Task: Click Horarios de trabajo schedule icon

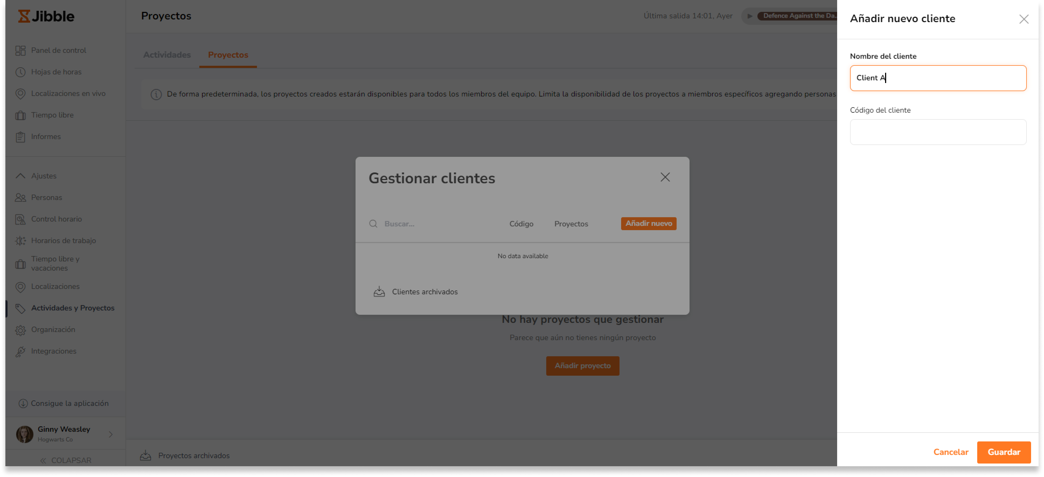Action: 20,241
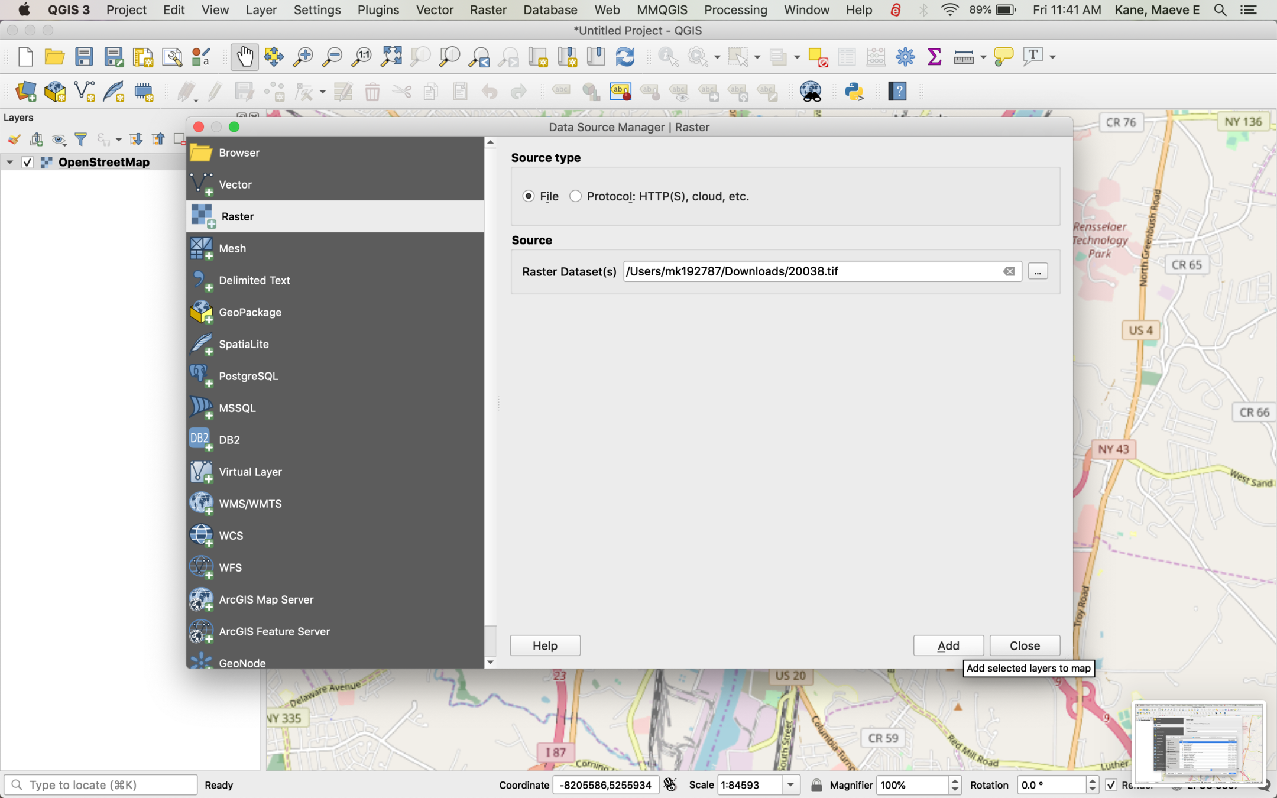Open the Processing menu
The height and width of the screenshot is (798, 1277).
click(x=735, y=10)
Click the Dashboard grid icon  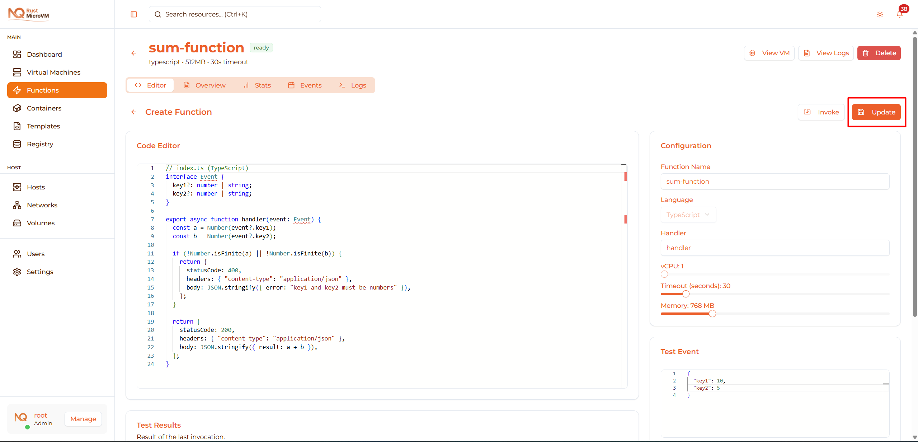tap(17, 54)
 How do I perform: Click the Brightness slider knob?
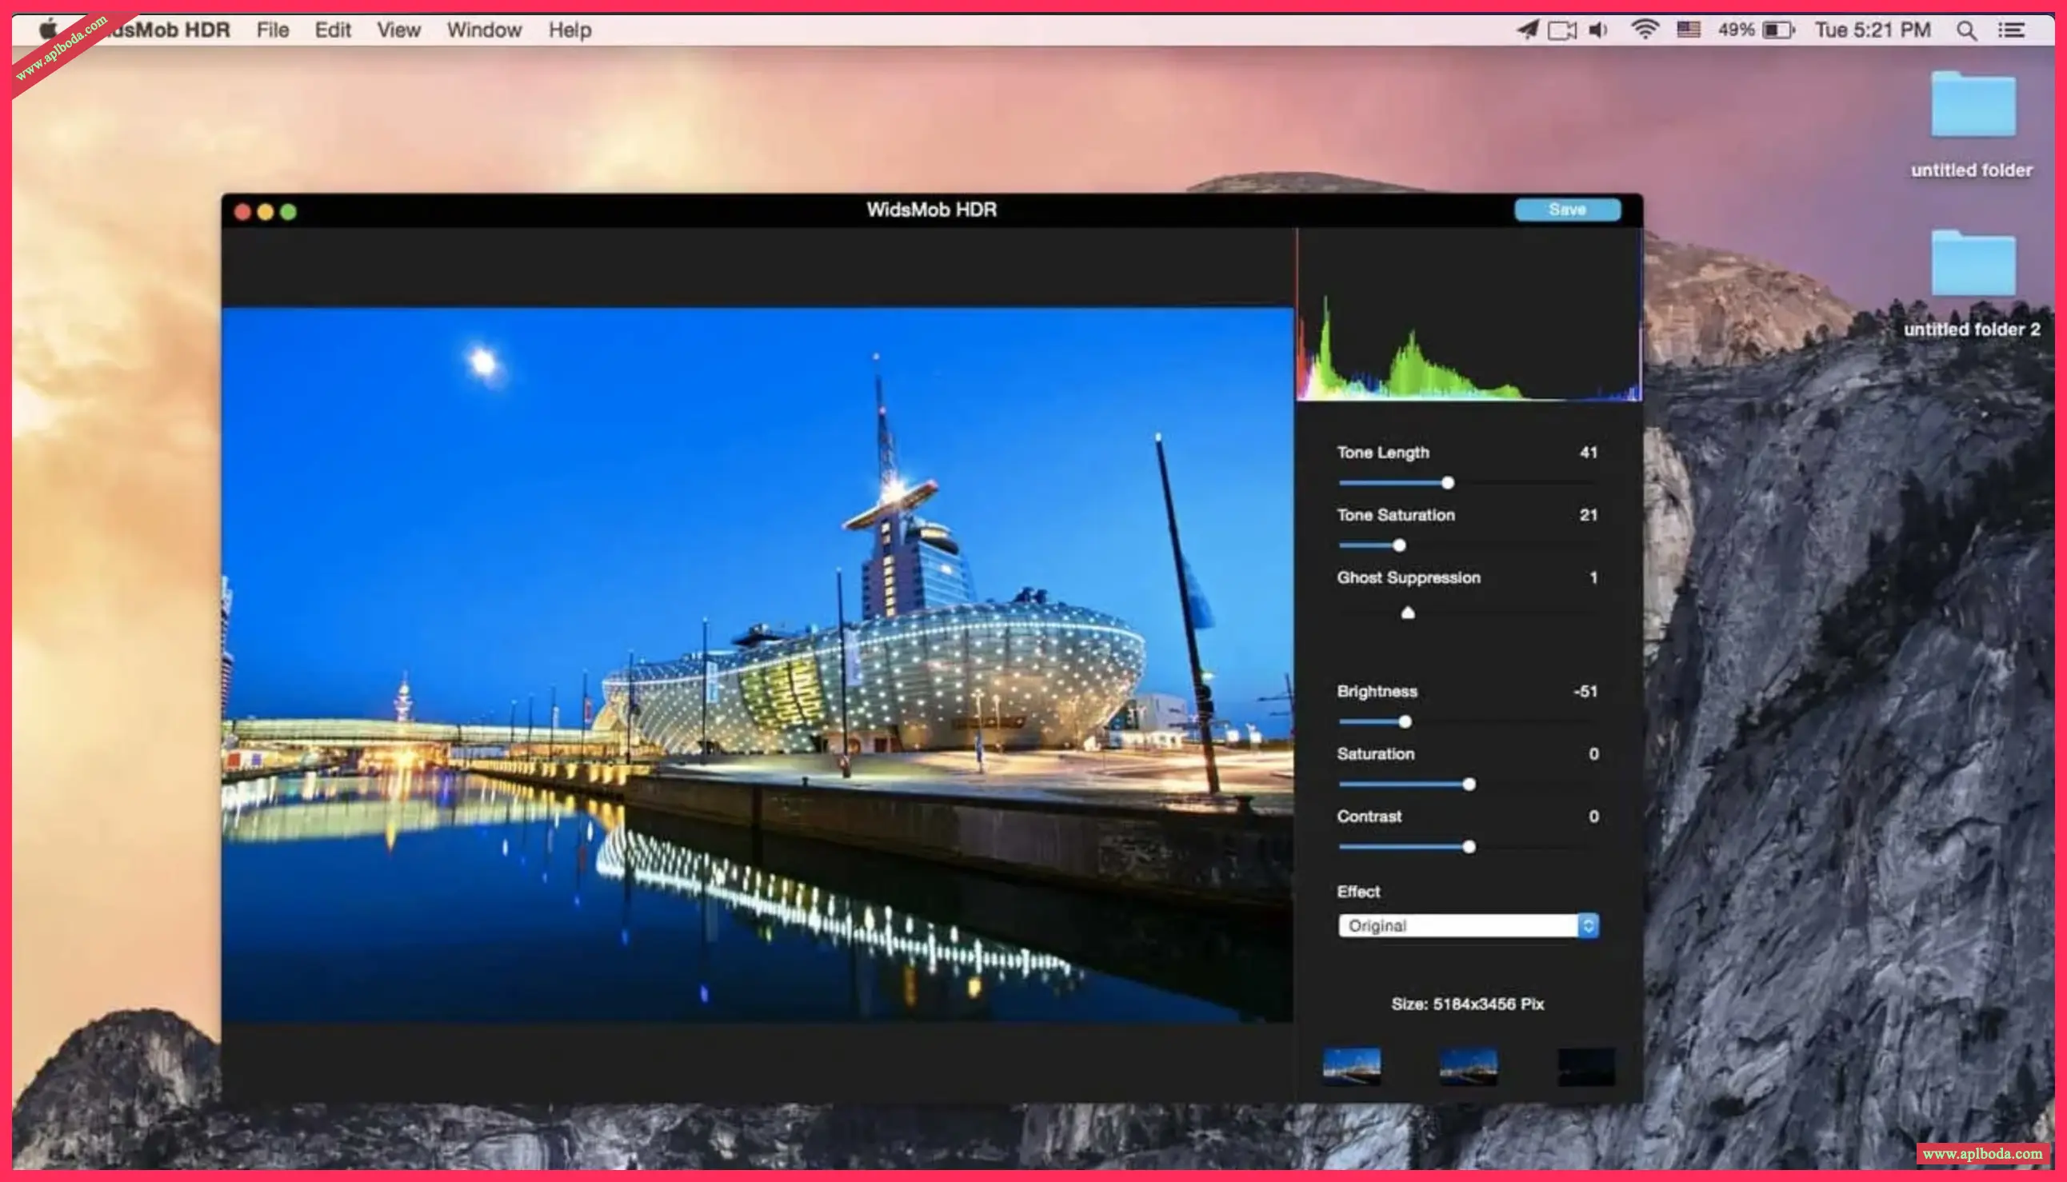1405,722
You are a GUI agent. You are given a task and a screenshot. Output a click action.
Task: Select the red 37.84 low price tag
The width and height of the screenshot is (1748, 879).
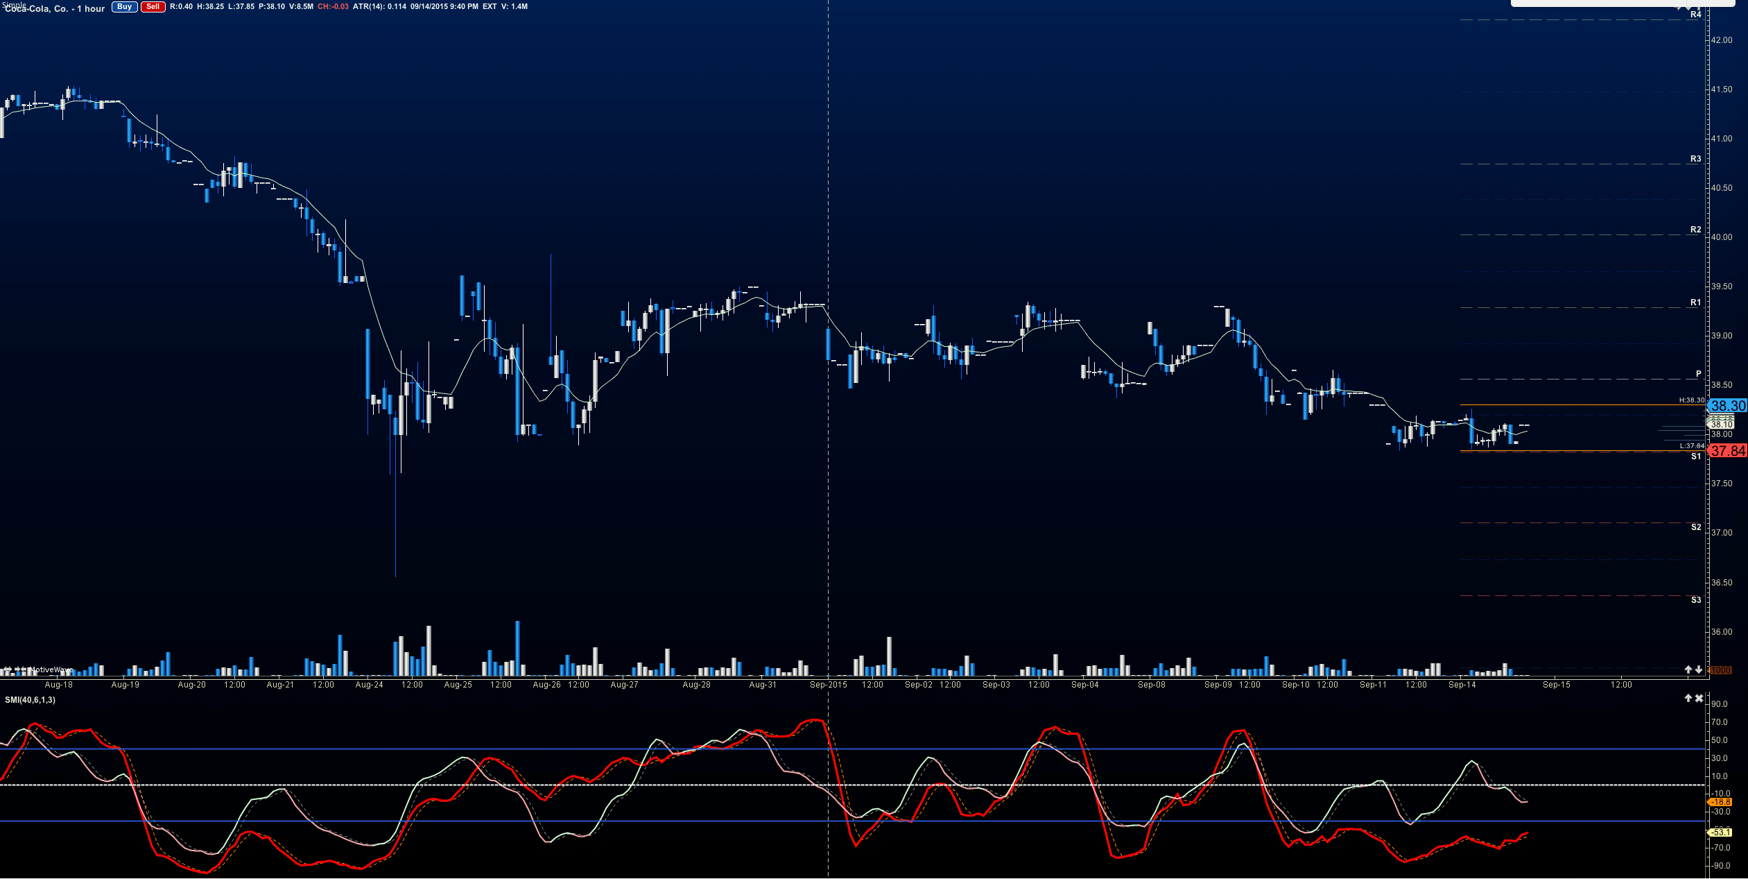click(x=1728, y=451)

◆ ◆ ◆ ◆ ◆ ◆ ◆

### TASK OBJECTIVE
Leave out the pictures, and extract exactly the lines from the one with "How do I perform: Click" through the end of the records, both ends included.

### WRITTEN ANSWER
 How do I perform: Click the Brightness slider knob?
1405,722
You are a GUI agent. You are given a task and a screenshot. Output a click action.
Task: Select the red 37.84 low price tag
The width and height of the screenshot is (1748, 879).
click(x=1728, y=451)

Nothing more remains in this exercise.